*Required action 1*: Reproduce the part of the passage on Class III orthodontic treatment between "Despite the marked" and "like (Table 3).", inclusive.
*Required action 2*: Go on with the passage on Class III orthodontic treatment, starting after its last sentence.

*Source extract*:

===============

Despite the marked differences in upper jaw correction shown for dentoalveolar and bone-anchored orthopedics in Class III treatment, some studies36 found no differences between groups for the results of final intermaxillary skeletal variables, such as Wits appraisal, ANB, and the like (Table 3).
Effect on Dental and Dentoalveolar Parameters
Bone-anchored orthopedic treatment at an early age was observed to lead not to compensation for upper incisor inclination but to their effectively protruding along the upper jaw bone. Dental parameters like overjet increased significantly with both sets of groups using bone- and dentoalveolar-anchored treatment (Table 4); considerable increases were reported with the use of bone-anchored orthopedics, between +2.7 mm2 and +7.6 mm,36 and substantial variations in changes in overjet, ranging from 1.7 mm to 7.9 mm, were also described for dentoalveolar therapy. Analyses of maxillary incisor position and angulation, however, showed significant differences between the two types of anchoring treatment. Some studies36 noted statistically significant differences of maxillary incisor position (P < .001) between the treatment groups, with a notable protrusion in the dentoalveolar group and even retrusion in the bone-anchored group (P < .05).36 Other authors found a slight upper incisor proclination of +0.6° with bone-anchored therapy.34 The effects on the maxillary molars followed the same trend, with significant mesialization from dentoalveolar therapy (P < .05) and no changes of significance in the bone-anchored group.36
Some studies using a conventional orthopedic approach found a reduced horizontal position for the lower incisors, which meant that the lower incisors were significantly retruded and tipped lingually.20,32,33 So, at the end of the observation period, some authors recorded differences of lower incisor inclination and found significant retroinclination of these in the treated group compared with the control group.12,31 In the literature, therefore, conventional orthopedic treatment has sought to reduce dentoalveolar effects, making corresponding changes in the appliance to minimize the side effects.30 This study also found that the mandibular incisors were significantly retracted with both bone and dentoalveolar orthopedic treatment, while the other studies of bone-anchored therapy that were included found a slight proclination of the mandibular incisors.2,34,37 Surprisingly, it was reported that bone-anchored orthopedic treatment had a slight compensatory effect on the inferior incisors, although the effect was in the opposite direction to what was expected, with proclination of the lower incisors, which might be defined as decompensation in a Class III malocclusion (Table 4).

===============

*Given entries*:
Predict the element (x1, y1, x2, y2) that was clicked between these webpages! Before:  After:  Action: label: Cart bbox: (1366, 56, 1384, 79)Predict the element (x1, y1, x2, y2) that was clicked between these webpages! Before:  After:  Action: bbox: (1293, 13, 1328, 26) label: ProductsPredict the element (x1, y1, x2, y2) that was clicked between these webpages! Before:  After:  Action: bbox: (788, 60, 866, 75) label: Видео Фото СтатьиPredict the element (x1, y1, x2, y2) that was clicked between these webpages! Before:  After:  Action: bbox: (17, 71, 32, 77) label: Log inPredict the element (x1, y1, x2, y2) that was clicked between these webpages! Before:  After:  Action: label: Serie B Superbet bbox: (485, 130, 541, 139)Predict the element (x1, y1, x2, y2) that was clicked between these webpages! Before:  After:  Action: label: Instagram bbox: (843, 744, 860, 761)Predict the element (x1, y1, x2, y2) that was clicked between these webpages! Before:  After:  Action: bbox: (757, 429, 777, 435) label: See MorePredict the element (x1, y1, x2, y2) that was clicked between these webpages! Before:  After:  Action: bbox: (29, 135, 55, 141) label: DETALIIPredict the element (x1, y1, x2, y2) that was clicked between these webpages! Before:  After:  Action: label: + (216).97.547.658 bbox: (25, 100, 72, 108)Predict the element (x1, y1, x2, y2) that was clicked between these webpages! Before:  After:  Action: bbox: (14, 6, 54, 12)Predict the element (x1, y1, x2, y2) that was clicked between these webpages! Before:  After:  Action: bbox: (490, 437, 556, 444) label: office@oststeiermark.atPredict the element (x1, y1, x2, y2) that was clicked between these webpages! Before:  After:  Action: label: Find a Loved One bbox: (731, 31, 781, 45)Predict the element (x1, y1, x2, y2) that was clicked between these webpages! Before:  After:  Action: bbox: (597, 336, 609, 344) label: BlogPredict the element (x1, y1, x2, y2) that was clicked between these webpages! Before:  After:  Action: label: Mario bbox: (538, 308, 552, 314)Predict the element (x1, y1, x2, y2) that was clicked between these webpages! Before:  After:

===============

*Reply 1*:
Despite the marked differences in upper jaw correction shown for dentoalveolar and bone-anchored orthopedics in Class III treatment, some studies36 found no differences between groups for the results of final intermaxillary skeletal variables, such as Wits appraisal, ANB, and the like (Table 3).

*Reply 2*:
Effects on the Vertical Dimension
Vertical analysis of changes in the lower third of the face highlights the fact that both bone- and dentoalveolar-anchored therapies increased the facial angle of the lower facial height (Table 3). The increase in the vertical dimension was brought about by posterior rotation of the mandible, which was more marked in the dentoalveolar-anchored group (Table 3). When other orthopedic methods were used, such as the chin cup or a Class III functional appliance, a slight +1.8° increase, and even a decrease of −0.4°, was reported associated with this therapy. Similarly, significant changes in inferior anterior and total facial height, ranging between −0.5 mm10 and +4.9 mm were found in most studies on dentoalveolar-anchored therapy10,26; the situation was similar for bone-anchored orthopedic therapy, with ranges of between 2 and 3 mm (Table 2).34,36 However, studies that compared the two groups in parallel36 also found statistically significant differences (P < .001) between the two types of therapy, with increased measurements for dentoalveolar-anchored therapy.36
DISCUSSION
Because of the high degree of maxillary retrusion in skeletal Class III malocclusion, several studies dealt with maxillary protraction using a facemask combined with a functional appliance (Bionator III),13 with a bite-block appliance,30 or after rapid maxillary expansion.20 These studies reported forward movement of the maxilla, maxillary incisor advancement, increased measurements for vertical parameters, and posterior movement of the mandible.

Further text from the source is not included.